◆ Extracted data:
════
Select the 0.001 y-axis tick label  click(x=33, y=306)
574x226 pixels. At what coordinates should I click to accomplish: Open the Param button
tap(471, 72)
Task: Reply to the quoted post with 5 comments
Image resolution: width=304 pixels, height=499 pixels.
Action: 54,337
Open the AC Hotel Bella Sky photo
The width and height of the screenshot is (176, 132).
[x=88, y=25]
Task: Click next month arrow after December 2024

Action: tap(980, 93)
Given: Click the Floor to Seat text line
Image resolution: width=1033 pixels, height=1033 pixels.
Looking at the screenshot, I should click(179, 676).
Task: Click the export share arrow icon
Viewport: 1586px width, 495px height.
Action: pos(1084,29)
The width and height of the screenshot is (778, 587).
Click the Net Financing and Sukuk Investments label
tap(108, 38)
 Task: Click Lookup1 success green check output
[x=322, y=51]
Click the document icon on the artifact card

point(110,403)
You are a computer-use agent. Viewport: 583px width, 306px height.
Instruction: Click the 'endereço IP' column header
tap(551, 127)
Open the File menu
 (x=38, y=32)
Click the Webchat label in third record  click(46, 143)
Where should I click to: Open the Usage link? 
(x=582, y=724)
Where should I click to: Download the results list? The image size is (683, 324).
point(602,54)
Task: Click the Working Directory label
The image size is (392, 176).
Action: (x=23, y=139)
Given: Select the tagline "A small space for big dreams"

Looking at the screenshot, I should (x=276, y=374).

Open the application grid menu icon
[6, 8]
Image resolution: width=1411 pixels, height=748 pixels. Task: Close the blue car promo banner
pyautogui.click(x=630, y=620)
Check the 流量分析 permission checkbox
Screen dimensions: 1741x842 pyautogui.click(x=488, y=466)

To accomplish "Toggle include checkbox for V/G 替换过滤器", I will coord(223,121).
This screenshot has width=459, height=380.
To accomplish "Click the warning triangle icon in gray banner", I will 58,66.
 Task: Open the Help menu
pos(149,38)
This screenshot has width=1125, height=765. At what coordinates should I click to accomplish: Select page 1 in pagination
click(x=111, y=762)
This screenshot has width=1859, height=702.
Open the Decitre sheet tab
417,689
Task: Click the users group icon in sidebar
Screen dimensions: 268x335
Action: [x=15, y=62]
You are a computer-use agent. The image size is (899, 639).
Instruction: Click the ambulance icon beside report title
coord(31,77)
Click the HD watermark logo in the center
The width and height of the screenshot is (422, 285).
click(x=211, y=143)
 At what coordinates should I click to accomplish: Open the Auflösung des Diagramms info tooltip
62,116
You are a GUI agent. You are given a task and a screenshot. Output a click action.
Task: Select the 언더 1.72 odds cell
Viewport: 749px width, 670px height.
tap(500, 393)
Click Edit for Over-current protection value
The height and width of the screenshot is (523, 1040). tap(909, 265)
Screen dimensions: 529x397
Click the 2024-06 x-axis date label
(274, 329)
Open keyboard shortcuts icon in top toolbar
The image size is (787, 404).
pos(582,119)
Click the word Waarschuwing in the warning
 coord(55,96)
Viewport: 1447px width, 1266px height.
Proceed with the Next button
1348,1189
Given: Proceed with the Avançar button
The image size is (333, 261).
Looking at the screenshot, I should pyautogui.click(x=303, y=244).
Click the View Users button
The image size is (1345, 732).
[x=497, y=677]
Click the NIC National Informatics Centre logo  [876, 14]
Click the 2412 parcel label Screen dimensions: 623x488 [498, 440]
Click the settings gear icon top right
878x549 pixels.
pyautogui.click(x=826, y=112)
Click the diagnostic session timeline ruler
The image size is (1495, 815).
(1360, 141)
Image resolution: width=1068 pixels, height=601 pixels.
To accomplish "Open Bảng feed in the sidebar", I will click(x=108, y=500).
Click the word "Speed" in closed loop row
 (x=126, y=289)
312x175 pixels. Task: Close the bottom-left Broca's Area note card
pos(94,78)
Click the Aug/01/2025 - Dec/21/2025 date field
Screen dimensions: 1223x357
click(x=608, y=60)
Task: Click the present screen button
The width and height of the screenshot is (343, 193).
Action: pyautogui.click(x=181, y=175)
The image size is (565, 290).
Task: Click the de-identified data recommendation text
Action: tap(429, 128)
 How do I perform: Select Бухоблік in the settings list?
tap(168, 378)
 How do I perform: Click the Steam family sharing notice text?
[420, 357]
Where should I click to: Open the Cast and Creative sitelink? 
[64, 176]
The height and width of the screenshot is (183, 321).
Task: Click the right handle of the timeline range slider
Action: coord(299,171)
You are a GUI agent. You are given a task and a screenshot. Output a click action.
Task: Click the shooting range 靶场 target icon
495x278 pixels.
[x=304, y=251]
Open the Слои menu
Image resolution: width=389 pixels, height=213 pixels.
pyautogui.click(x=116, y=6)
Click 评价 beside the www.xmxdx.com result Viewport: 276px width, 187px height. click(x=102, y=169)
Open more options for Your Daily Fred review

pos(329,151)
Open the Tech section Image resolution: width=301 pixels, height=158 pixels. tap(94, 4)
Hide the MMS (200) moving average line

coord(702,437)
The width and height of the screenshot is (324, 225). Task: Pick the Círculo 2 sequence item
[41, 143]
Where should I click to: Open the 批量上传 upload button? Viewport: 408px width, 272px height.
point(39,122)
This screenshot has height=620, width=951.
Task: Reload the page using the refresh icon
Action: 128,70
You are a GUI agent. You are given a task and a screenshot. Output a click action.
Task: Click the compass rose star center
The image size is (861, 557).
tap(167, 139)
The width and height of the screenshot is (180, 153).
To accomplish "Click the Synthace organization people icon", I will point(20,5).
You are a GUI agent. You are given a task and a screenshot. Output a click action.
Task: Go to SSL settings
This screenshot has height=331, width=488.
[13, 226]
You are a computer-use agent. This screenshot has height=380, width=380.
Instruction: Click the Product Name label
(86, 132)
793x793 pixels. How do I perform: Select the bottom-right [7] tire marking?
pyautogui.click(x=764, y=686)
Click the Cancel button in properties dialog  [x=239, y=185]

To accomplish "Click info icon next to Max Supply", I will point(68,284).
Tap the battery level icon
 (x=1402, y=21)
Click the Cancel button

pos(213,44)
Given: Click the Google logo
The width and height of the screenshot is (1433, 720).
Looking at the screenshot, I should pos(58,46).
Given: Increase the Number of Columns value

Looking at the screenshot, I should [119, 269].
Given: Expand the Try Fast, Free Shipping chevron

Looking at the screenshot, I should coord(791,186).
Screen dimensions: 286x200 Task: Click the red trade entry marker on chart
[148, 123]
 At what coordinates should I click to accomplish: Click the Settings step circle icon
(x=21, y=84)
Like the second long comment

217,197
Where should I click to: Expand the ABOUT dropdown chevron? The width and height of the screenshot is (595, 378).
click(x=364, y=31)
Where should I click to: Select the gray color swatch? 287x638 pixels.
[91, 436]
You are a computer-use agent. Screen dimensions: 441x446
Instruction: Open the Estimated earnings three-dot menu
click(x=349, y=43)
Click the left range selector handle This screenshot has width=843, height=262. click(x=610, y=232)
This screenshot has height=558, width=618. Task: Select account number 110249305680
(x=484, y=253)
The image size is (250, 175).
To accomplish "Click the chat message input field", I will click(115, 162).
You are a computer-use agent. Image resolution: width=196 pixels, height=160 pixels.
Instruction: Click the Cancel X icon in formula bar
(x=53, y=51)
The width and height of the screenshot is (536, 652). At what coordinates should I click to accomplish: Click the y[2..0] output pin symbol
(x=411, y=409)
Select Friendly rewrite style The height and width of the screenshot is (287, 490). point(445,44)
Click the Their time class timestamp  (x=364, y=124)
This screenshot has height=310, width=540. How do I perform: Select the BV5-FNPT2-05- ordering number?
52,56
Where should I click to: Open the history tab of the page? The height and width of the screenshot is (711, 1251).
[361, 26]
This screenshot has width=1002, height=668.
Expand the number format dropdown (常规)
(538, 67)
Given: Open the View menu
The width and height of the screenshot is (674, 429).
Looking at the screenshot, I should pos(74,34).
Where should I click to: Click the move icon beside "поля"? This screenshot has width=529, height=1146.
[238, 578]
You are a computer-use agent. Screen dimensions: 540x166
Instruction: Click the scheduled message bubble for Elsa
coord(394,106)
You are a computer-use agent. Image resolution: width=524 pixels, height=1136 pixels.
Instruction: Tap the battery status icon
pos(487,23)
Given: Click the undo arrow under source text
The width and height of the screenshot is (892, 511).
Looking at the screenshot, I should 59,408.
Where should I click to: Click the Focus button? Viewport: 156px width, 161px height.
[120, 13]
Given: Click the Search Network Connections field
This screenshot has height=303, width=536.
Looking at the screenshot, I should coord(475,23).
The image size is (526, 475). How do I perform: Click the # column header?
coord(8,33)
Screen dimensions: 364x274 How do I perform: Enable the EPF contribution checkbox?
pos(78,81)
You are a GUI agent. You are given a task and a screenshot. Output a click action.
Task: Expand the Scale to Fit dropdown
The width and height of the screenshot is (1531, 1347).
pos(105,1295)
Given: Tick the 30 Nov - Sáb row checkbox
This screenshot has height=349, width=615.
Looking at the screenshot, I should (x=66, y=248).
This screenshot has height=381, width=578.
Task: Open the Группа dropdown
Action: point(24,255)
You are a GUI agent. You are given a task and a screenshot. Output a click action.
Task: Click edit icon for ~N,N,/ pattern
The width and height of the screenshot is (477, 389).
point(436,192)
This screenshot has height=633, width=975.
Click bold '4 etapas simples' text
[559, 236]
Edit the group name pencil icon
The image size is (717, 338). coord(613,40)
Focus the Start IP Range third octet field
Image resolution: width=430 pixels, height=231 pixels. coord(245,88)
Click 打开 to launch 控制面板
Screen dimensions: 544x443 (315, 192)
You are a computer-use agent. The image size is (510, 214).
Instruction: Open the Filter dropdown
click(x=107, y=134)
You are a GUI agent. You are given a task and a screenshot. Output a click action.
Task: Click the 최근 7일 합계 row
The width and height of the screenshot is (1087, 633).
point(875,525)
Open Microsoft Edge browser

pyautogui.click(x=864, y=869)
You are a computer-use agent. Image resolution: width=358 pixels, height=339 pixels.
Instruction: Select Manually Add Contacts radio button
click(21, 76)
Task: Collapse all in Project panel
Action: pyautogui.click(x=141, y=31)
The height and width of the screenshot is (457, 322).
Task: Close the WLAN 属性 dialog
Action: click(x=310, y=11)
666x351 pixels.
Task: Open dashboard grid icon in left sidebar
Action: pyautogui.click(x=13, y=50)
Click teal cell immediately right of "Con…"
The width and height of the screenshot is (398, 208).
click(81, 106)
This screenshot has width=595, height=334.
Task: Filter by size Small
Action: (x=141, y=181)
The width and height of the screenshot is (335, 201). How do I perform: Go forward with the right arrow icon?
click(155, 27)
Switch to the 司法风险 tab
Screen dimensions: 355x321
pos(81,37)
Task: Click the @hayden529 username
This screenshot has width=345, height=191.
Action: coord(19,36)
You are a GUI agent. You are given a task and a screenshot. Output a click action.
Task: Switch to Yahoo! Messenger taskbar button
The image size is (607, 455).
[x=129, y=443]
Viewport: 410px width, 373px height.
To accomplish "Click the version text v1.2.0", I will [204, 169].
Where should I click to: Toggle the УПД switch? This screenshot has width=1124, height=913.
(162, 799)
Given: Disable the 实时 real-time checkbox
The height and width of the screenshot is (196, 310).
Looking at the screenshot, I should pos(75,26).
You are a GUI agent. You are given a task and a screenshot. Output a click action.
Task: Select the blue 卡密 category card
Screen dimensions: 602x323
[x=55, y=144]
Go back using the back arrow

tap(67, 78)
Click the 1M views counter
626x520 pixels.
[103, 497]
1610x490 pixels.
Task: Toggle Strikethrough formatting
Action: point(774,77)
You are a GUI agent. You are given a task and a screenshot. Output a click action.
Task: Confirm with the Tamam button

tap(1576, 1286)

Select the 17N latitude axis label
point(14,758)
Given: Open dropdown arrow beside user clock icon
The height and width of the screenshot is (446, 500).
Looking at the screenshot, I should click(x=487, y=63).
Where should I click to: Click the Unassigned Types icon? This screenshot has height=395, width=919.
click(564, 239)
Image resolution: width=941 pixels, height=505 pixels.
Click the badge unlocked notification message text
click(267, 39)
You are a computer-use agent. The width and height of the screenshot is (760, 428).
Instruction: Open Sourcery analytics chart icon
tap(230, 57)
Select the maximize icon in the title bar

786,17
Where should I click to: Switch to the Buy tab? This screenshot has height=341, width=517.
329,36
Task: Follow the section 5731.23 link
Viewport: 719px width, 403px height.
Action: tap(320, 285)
════
When a line of the material holds the string "computer", copy that line.

You are a computer-use agent. Viewport: 583px width, 306px height.
You are a computer-use agent. The image size is (899, 639).
You are a computer-use agent. This screenshot has height=380, width=380.
You are a computer-use agent. Screen dimensions: 441x446
You are a computer-use agent. Image resolution: width=196 pixels, height=160 pixels.
You are a computer-use agent. Screen dimensions: 540x166
You are a computer-use agent. Image resolution: width=524 pixels, height=1136 pixels.
You are a computer-use agent. The image size is (510, 214).
You are a computer-use agent. Image resolution: width=358 pixels, height=339 pixels.
You are a computer-use agent. The width and height of the screenshot is (760, 428).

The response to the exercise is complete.